S'exprimant lors d'une conférence organisée par BNP Paribas à Genève, en Suisse, le DG Jean-Marc Chery a précisé que la transition attendue vers l'optique dite 'near-package' (NPO), où les moteurs optiques sont placés au plus près des processeurs, nécessiterait un arbitrage sur les capacités de production.
'Nous devons décider d'ici la fin de l'année d'une extension supplémentaire à Crolles', a déclaré M. Chery. 'C'est très probablement ce que nous ferons.'
Le fabricant de puces franco-italien utilise son usine de plaquettes de 300 millimètres de Crolles comme principale base de fabrication pour la photonique sur silicium, une technologie utilisée pour les connexions optiques au sein et entre les centres de données.
M. Chery a souligné que STMicro avait déjà mis en place des infrastructures capables de soutenir l'activité photonique jusqu'en 2026, 2027 et début 2028, mais que l'adoption du NPO allait élargir le marché adressable.

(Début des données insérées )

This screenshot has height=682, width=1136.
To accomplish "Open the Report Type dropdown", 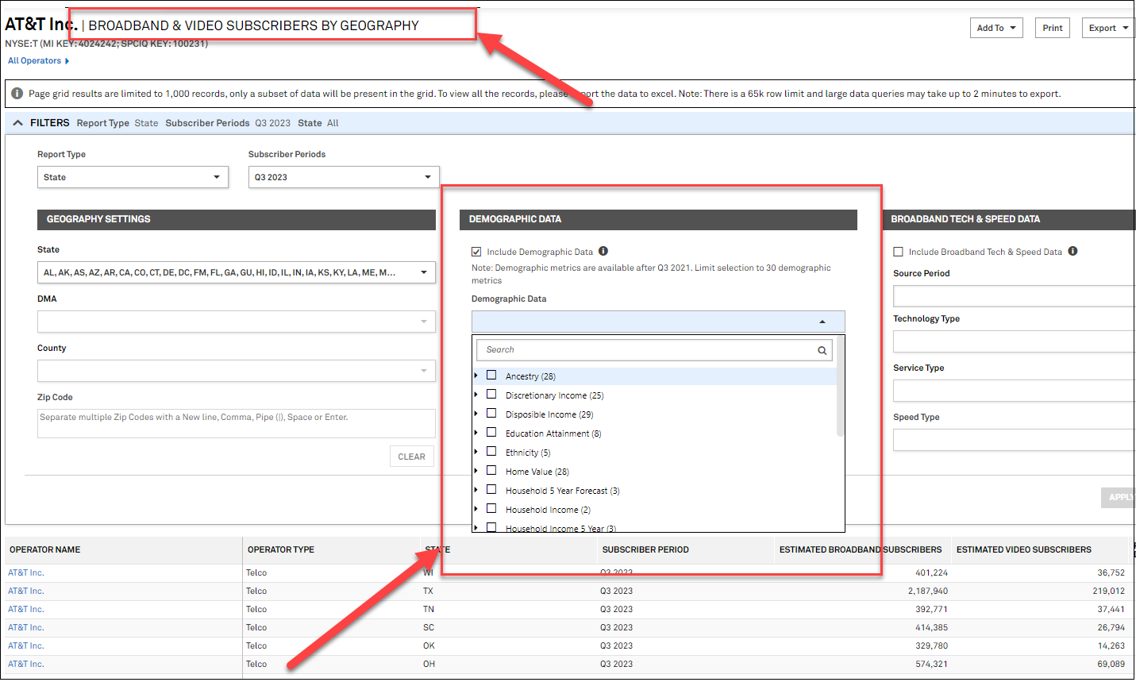I will click(x=133, y=177).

Le groupe ne sera pas limité par ses propres capacités de production pour les centres de données au cours des trois prochaines années, a affirmé M. Chery, tout en ajoutant que STMicro devra rester vigilant concernant ses sous-traitants, particulièrement dans le 'packaging', l'étape d'assemblage et de protection des puces.
Plus tôt mardi, STMicro a relevé ses perspectives de revenus pour le segment des centres de données, visant environ 1 milliard de dollars cette année.

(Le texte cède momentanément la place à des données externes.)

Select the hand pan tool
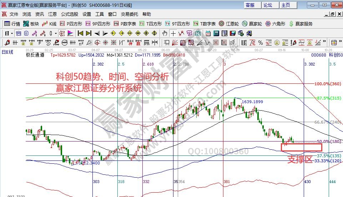The width and height of the screenshot is (343, 197). 165,33
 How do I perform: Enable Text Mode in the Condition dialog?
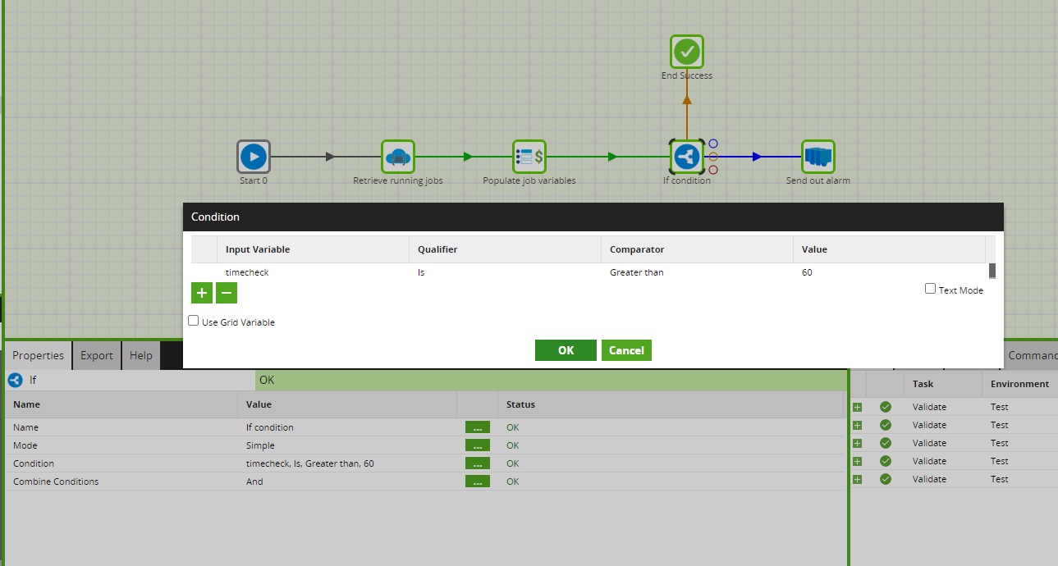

'Nous allons être le moteur de croissance de ce marché pour la simple raison que nous débutons l'année avec 5% de parts de marché, et que notre capacité à atteindre les 30% est réellement en vue', a déclaré Remi El-Ouazzane, dirigeant chez STMicro.
'Nous connaissons les engagements nécessaires pour y parvenir et nous avons le soutien du plus grand "hyperscaler" pour y arriver', a ajouté M. El-Ouazzane, en référence au partenariat stratégique de STMicro avec Amazon Web Services.